(Given information begins)

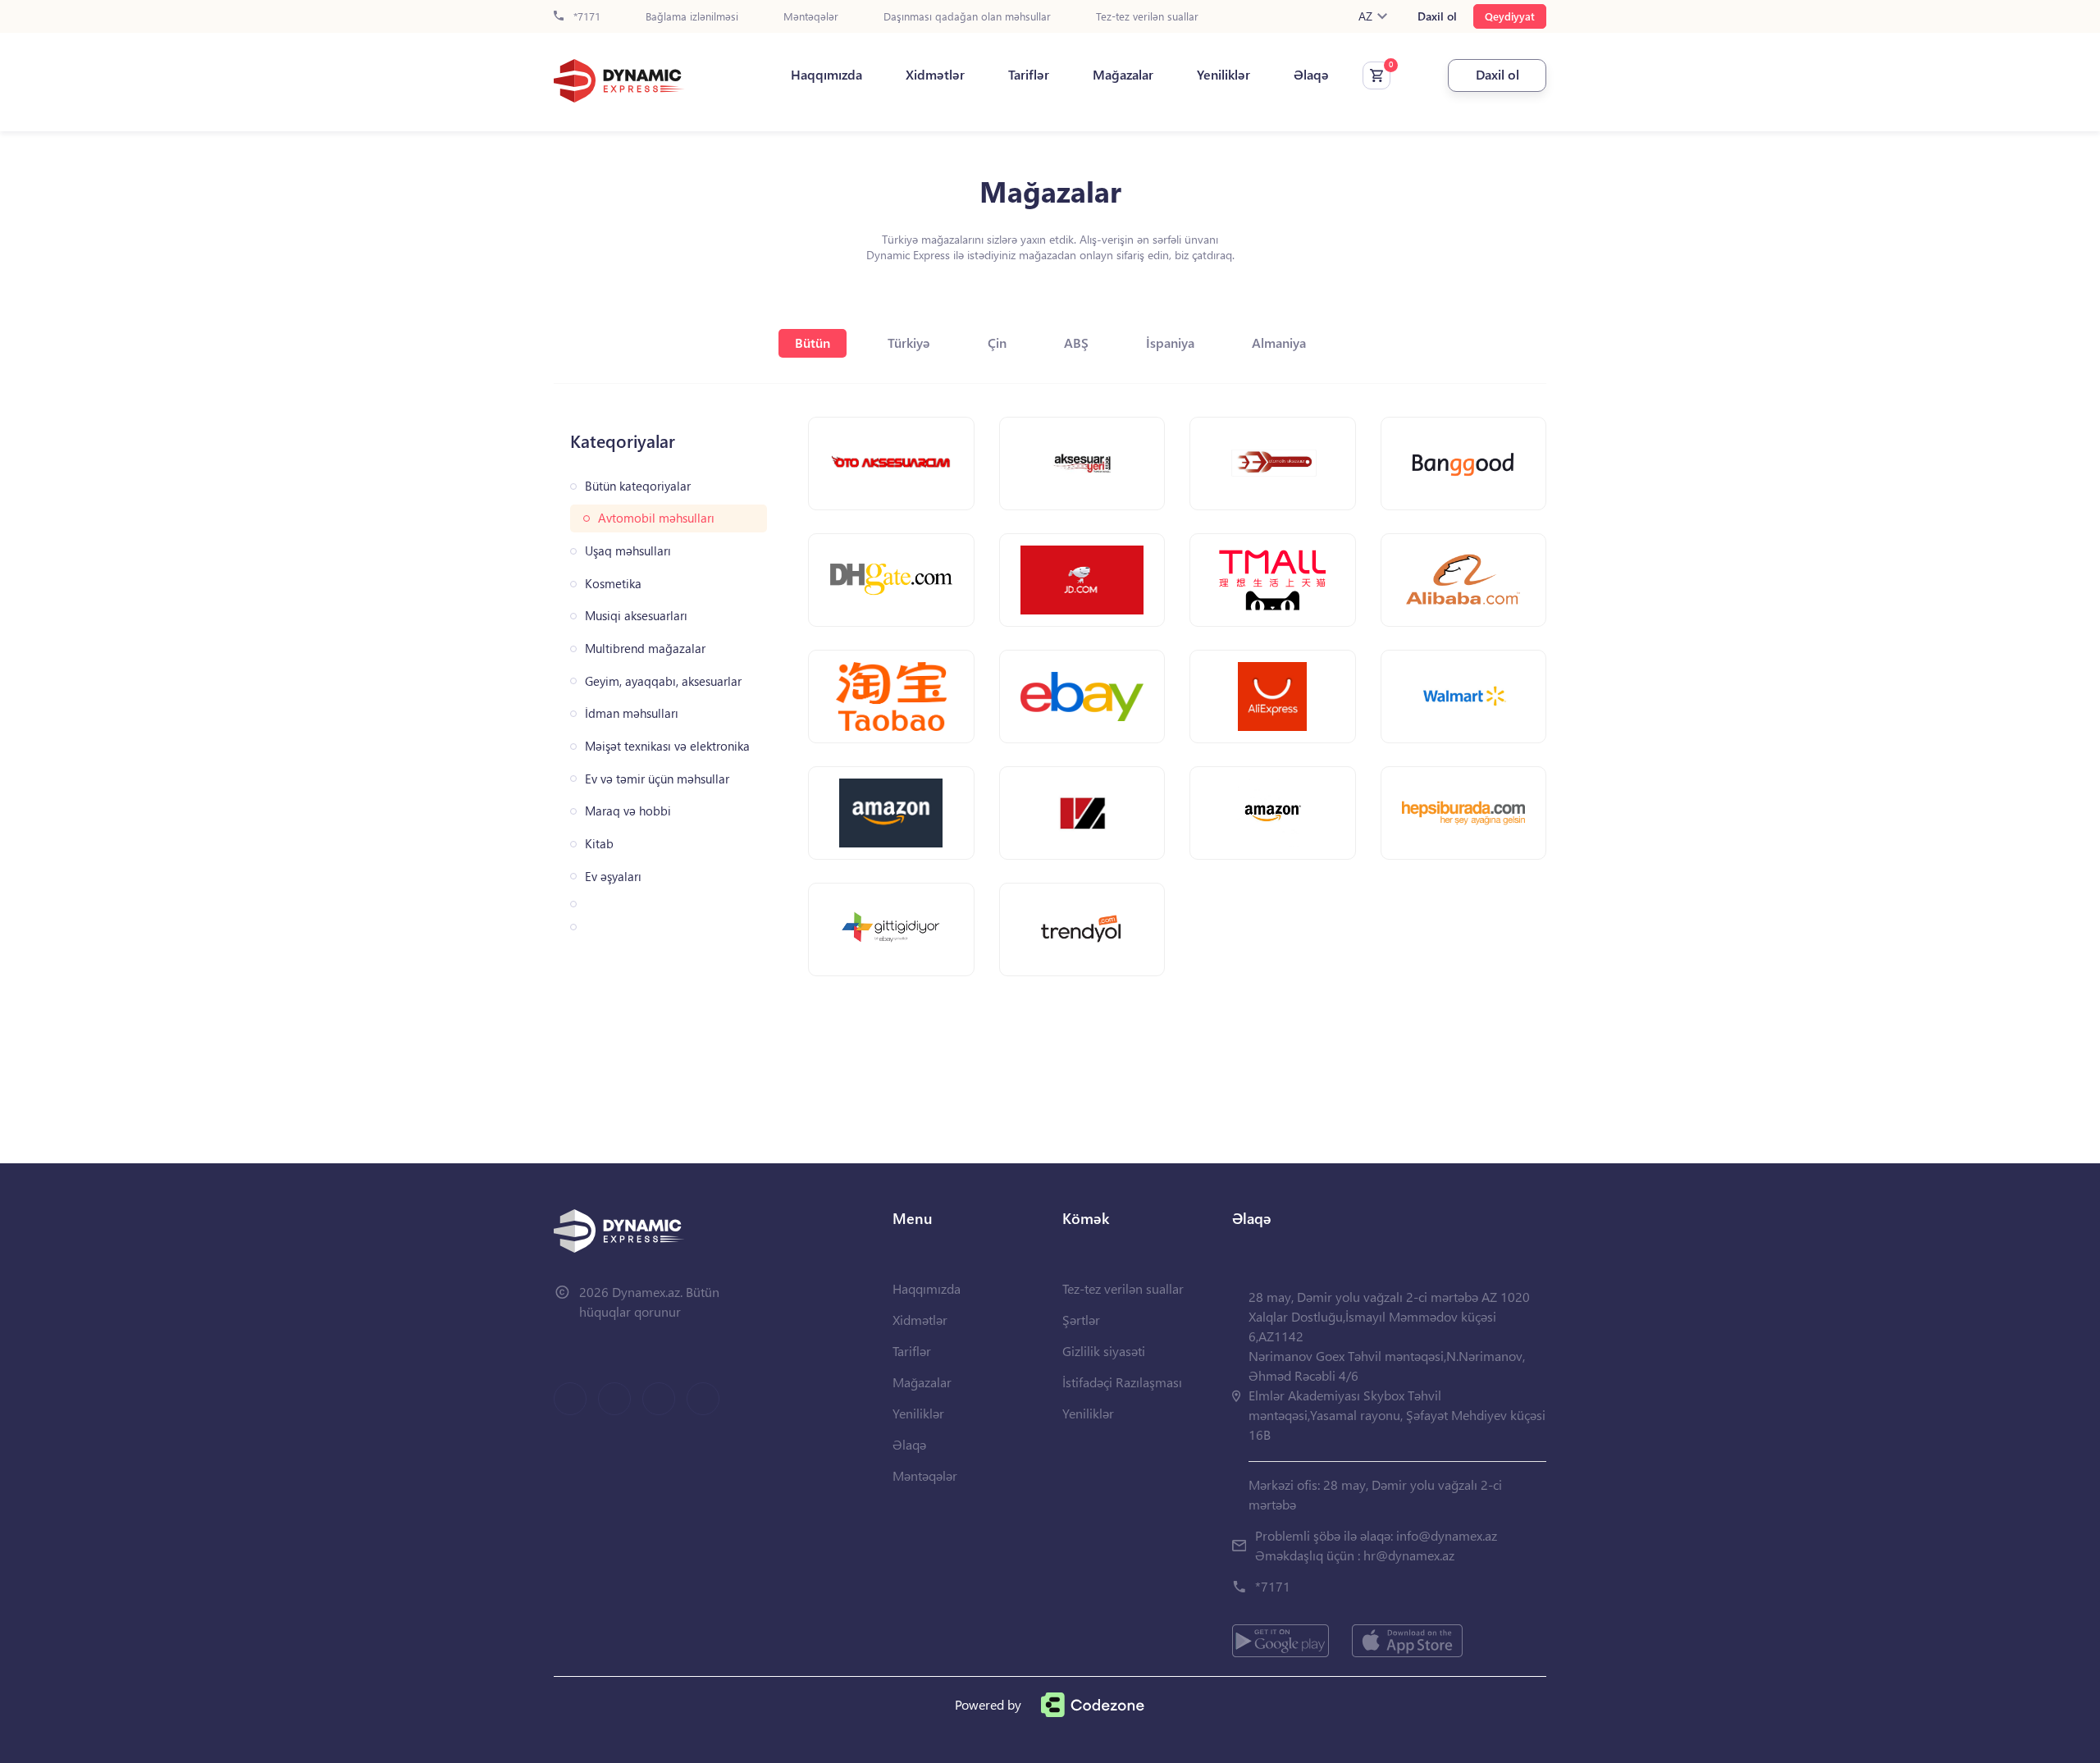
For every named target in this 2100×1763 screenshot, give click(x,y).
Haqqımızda (826, 74)
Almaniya (1279, 342)
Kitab (599, 844)
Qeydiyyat (1510, 16)
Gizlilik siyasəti (1103, 1350)
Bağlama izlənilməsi (692, 17)
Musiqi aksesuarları (636, 615)
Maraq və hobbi (628, 811)
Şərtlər (1081, 1319)
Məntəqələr (810, 17)
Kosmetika (613, 583)
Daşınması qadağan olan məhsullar (967, 17)
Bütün (812, 342)
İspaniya (1170, 342)
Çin (997, 342)
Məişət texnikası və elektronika (667, 746)
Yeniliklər (1223, 74)
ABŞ (1076, 342)
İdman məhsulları (631, 713)
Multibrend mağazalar (645, 648)
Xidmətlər (935, 74)
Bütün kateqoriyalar (638, 486)
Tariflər (1028, 74)
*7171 (585, 17)
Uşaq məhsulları (628, 551)
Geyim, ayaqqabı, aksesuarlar (663, 681)
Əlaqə (1311, 74)
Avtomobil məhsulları (656, 518)
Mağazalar (1123, 74)
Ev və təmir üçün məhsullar (657, 779)
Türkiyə (909, 342)
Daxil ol (1437, 16)
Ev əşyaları (613, 876)
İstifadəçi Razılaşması (1122, 1382)
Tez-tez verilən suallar (1147, 17)
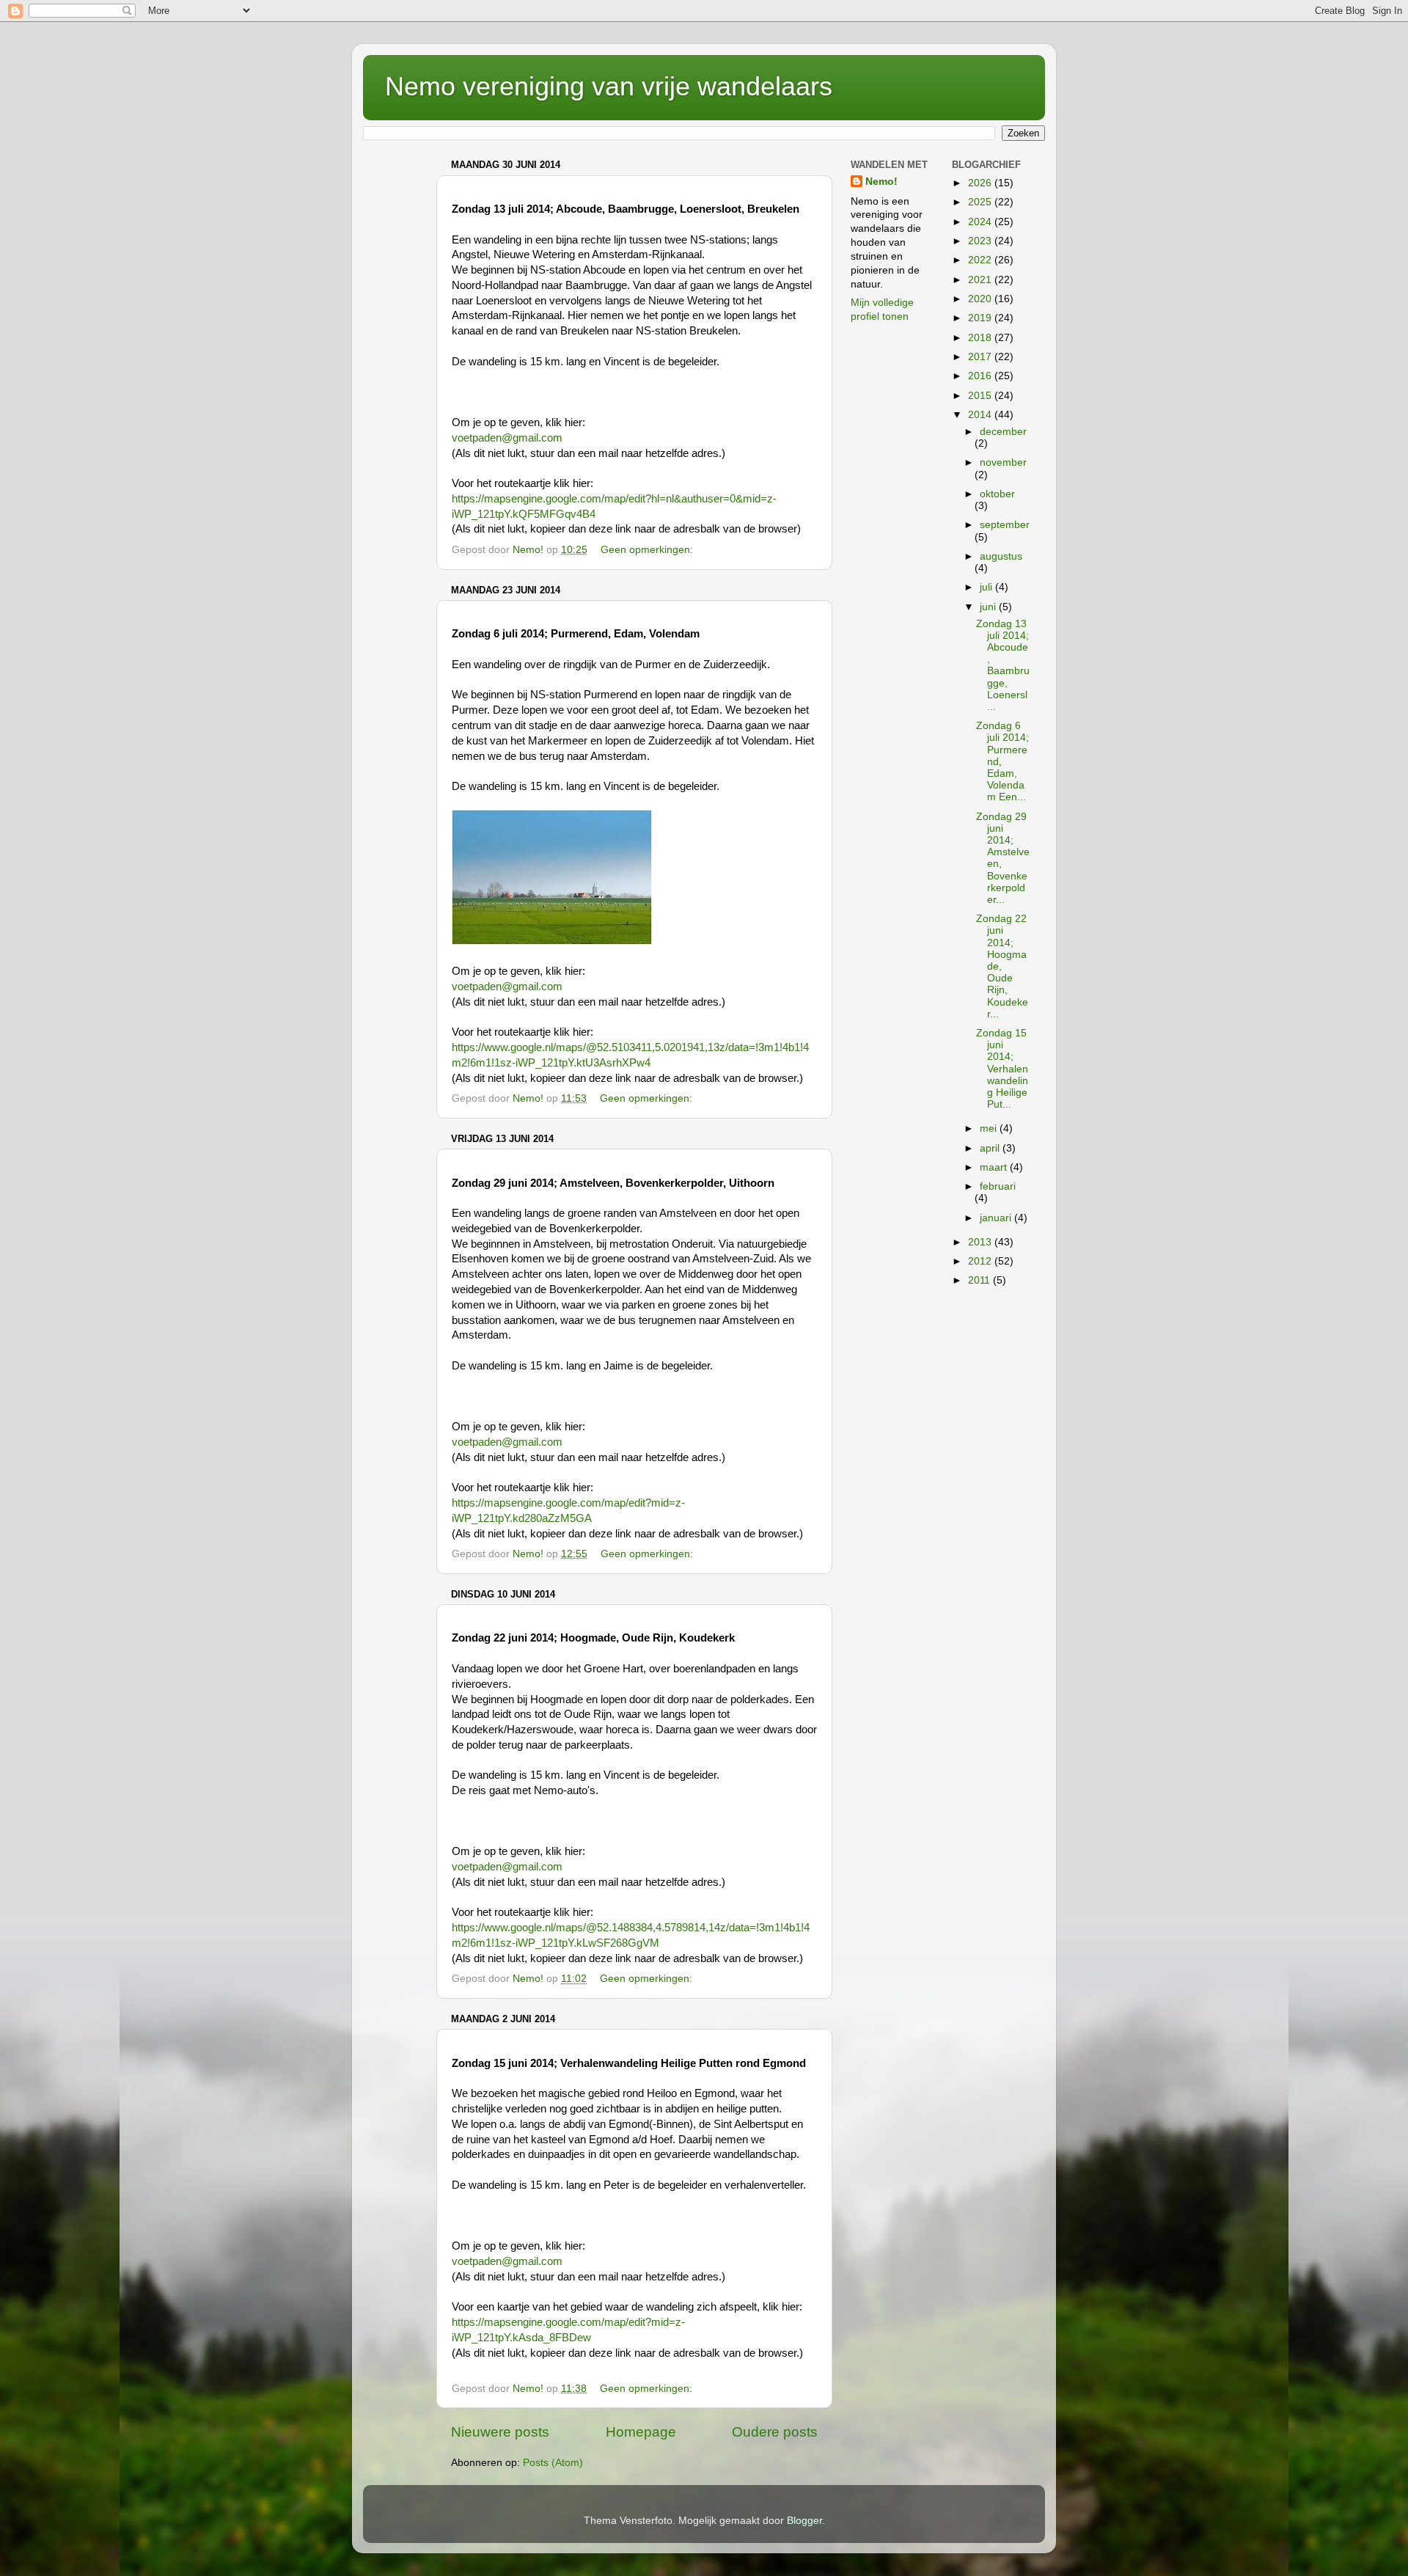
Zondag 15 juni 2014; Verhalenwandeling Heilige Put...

(Given information ends)

§ **About this exercise**
Look over the data above and show each line that contains "məhsulları".

§ **Solution to the problem**
İdman məhsulları (631, 713)
Uşaq məhsulları (628, 551)
Avtomobil məhsulları (656, 518)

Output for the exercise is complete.